The actor shows plenty of emotion and human depth in his role. Some of the scenes with Maria Schneider are some of the most difficult things done by the actor. The scene where Paul lets out his anger and frustration out on his dead wife is a prime example of why Marlon Brando is a great actor. This sequence reveals some about the character of paul. Marlon does a convincing job during the erotic scenes.
The direction by Bernardo Bertolucci is fantastic. It seems that being an Assistent Director for Pier Paolo Pasolini had paid off in the making of Ultimo Tango a Parigi/Last Tango in Paris(1972). There are Pasolinian moments that are evident in many parts of the movie. Bertolucci spends more time creating a three dimensional chracter in Paul then he did on Jeanne. The erotic sequences are done by the director with finesse and style.
There is a contrast between Paul(Last Tango In Paris), and Vitto(The Godfather). First, Vitto is calm and cool while Paul is emotionally unstable. Second, Paul is sexually active while Vitto is sexually inactive. Third, Vitto concerns himself with the family structure and Paul is an individual. Finally, Paul is middle aged and somewhat in shape and Vitto is old and nearing death.

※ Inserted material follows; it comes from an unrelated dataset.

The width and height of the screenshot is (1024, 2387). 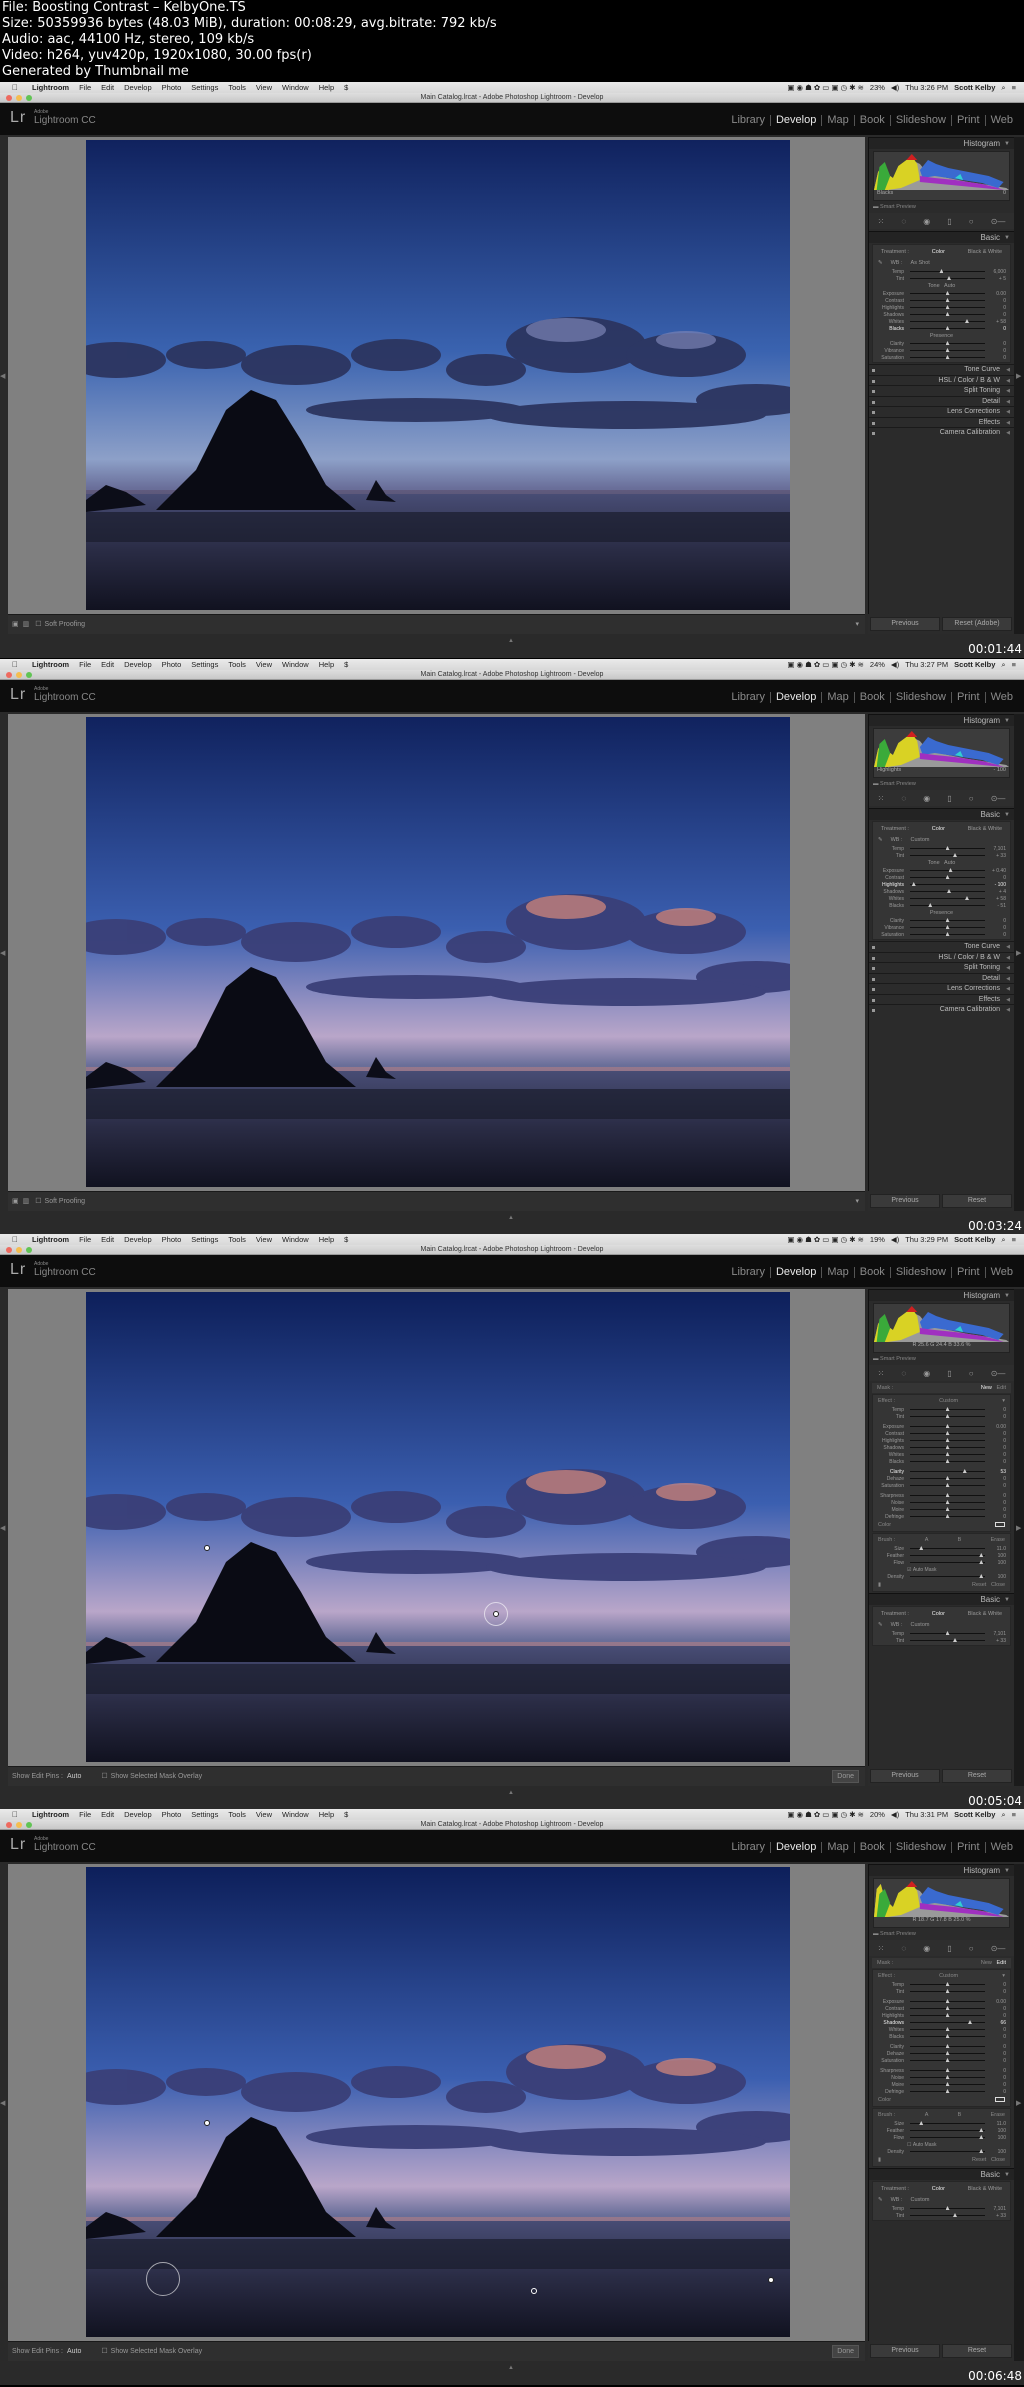 I want to click on slider-saturation: Saturation 0, so click(x=942, y=934).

On the day of its release, Last Tango in Paris Stirred up an enormous uproar. This had nothing to do with the sex scenes itself but the content that propelled these scenes. It was banned in the director's native soil. One scene that caused a stir is the scene where Jeanne puts her hand in Paul's backside. Another scene that upset people is the infamous "Butteromy" Sequence.
Maria Schneider gives a couragous and emotionally difficult performance as Jeanne. This film had a negative effect on the actress as she later had a breakdown and spent some time in an asylum. In one interview, Maria Schneider discussed her displeasure with the director. She does a wonderful job in the scene where she describes her relationship with a cousin as a young girl. She does things that many well known actresses would be afraid to do.

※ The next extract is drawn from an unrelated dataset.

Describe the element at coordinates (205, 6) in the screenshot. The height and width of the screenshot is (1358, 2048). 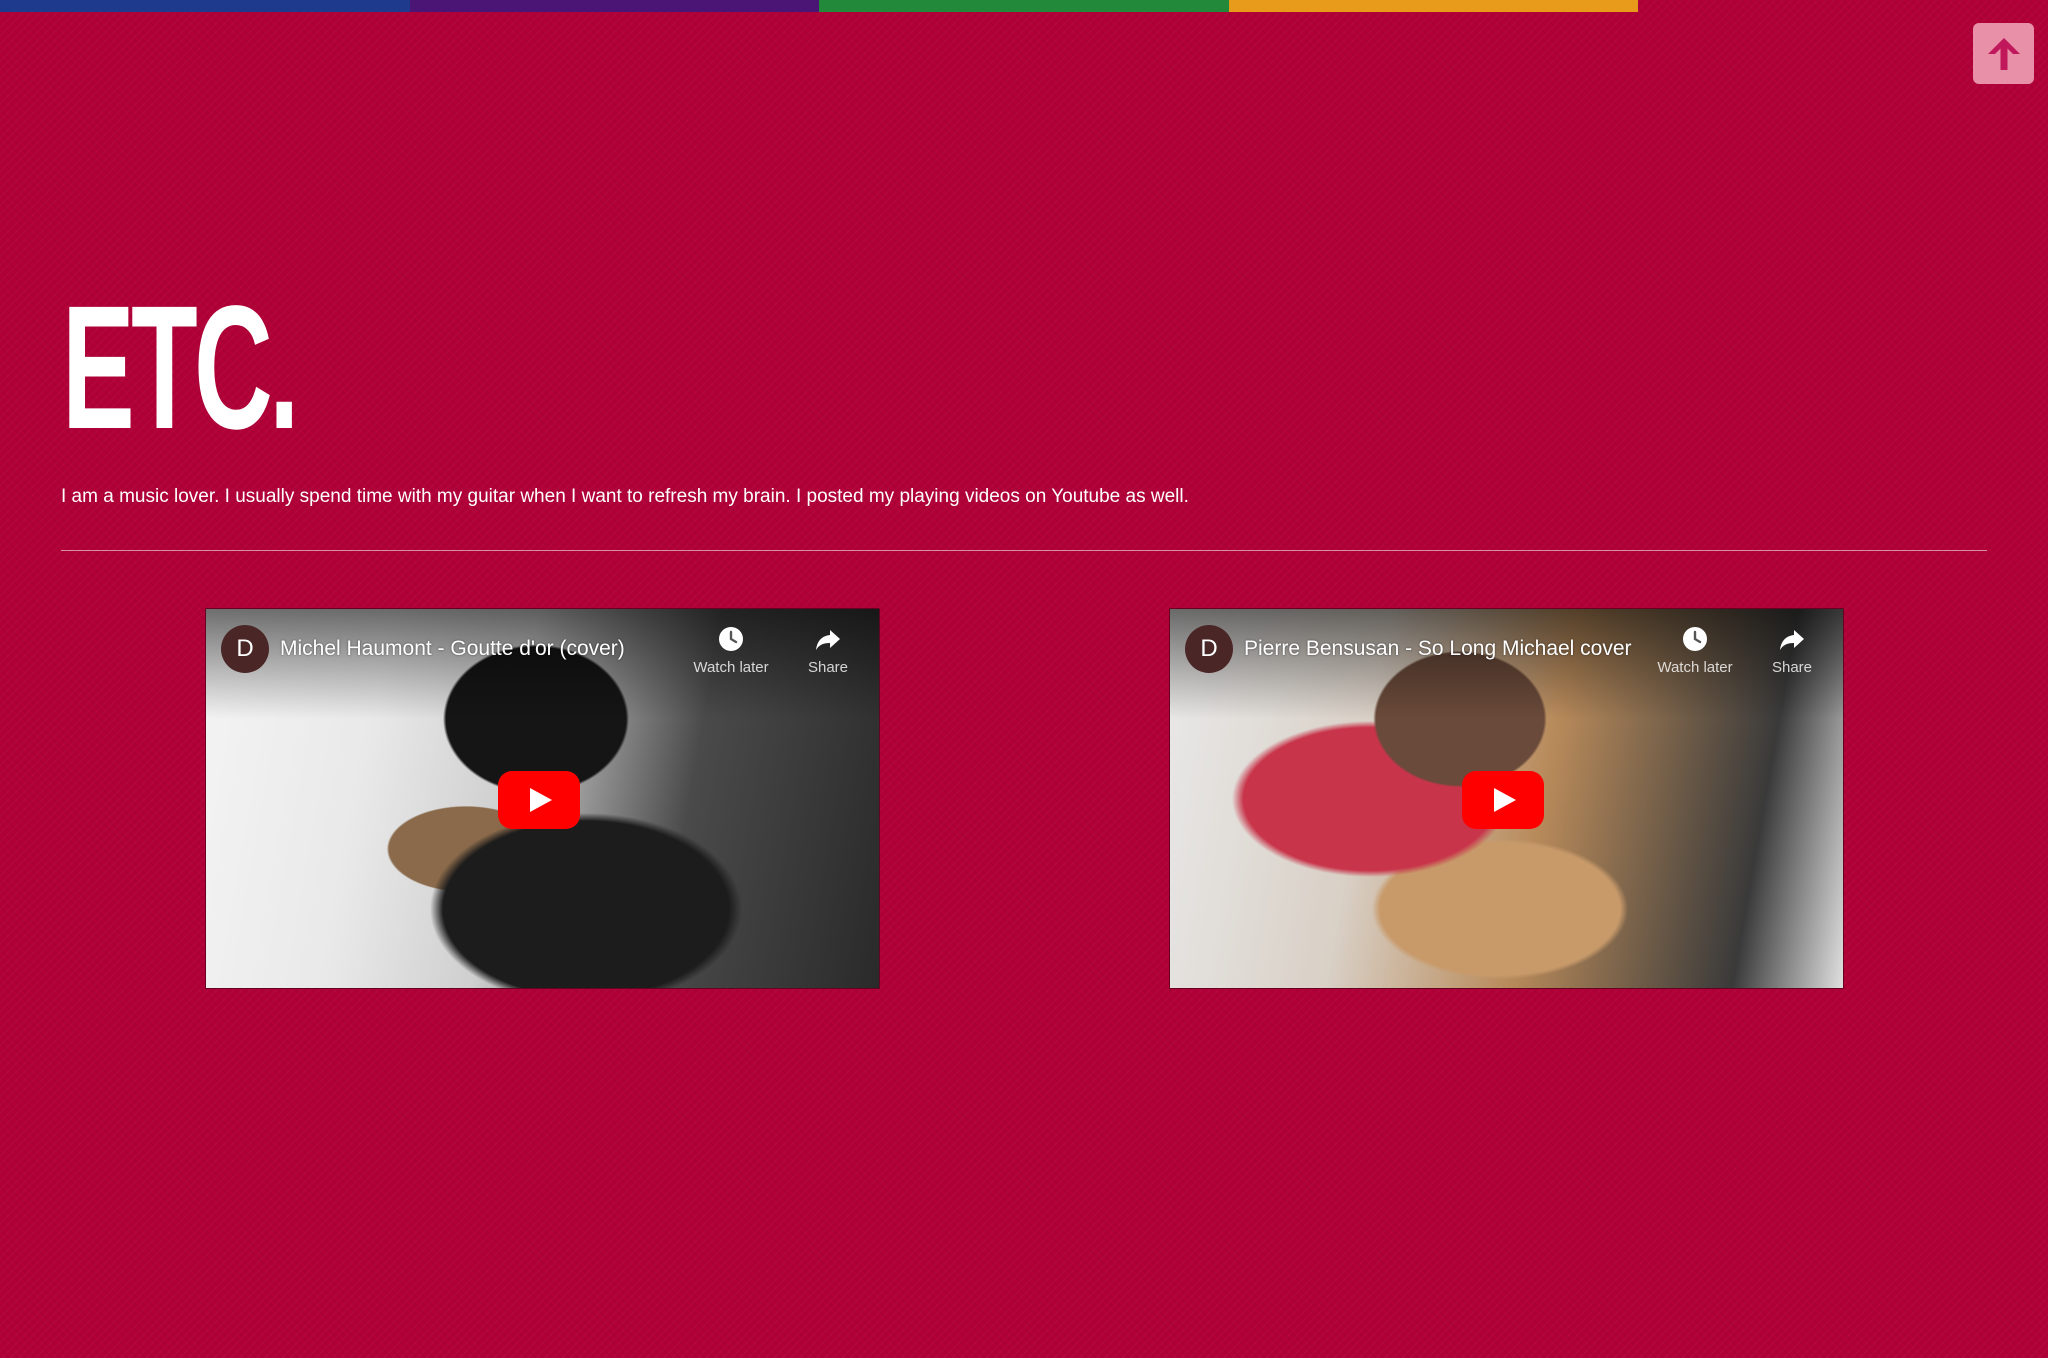
I see `color-bar-blue` at that location.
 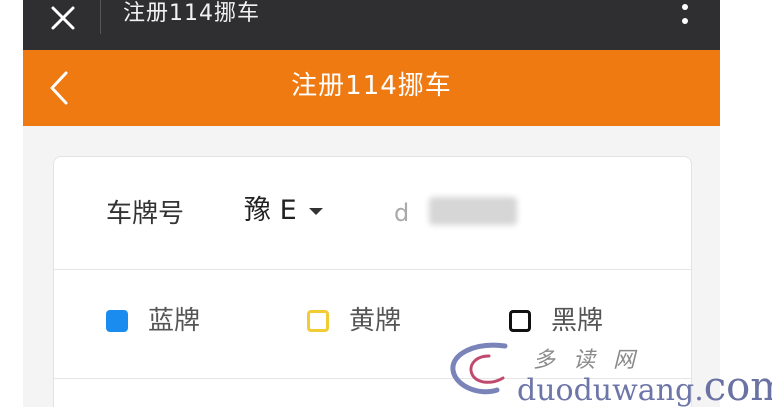 I want to click on province-select: 豫 E, so click(x=284, y=211).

The emotional level of the sex scenes are what caused such a scandal. The sex is not out of love but out of despair and the yearning for human contact. The "Butteromy" scene takes that notion to the extreme. What makes the sex scandalous is the fact that Paul and Jeanne treat it in a matter of fact way. It seems that Paul is Jeanne's sex toy as that's the way she views him.
Romance director, Catherine Breillit has an appearence in Last Tango in Paris(1972). The supporting cast are good in their perspective roles. Jean-Pierre Leaud is terrific in his portrayal of Jeanne's clueless beau. He would appear in another erotic themed feature called The Mother & the Whore(1973). Jean Pierre Leaud's character is the exact opposite of Paul.
Ultimo Tango a Parigi opens with images of a Francis Bacon painting. The characters are nothing but live paint figures of a Francis Bacon masterwork. The director was influenced by the works of the painter when he decided to do the film. The scene where Brando is crouched in a corner is a live reactment of one painting during the opening credits. Bacon's paintings like the feature look deep within the pits of the human soul.
Agnes Varda wrote some additional dialogue for this motion picture. Last Tango in Paris comes between two classics in The Conformist(1970), and 1900(1976). It is avilable in both a R and NC-17 version. The ending is ironic and tragic because Paul is on the verge of turning over a new leaf. The cinematography by Vittorio Storaro makes the camera another member of the cast.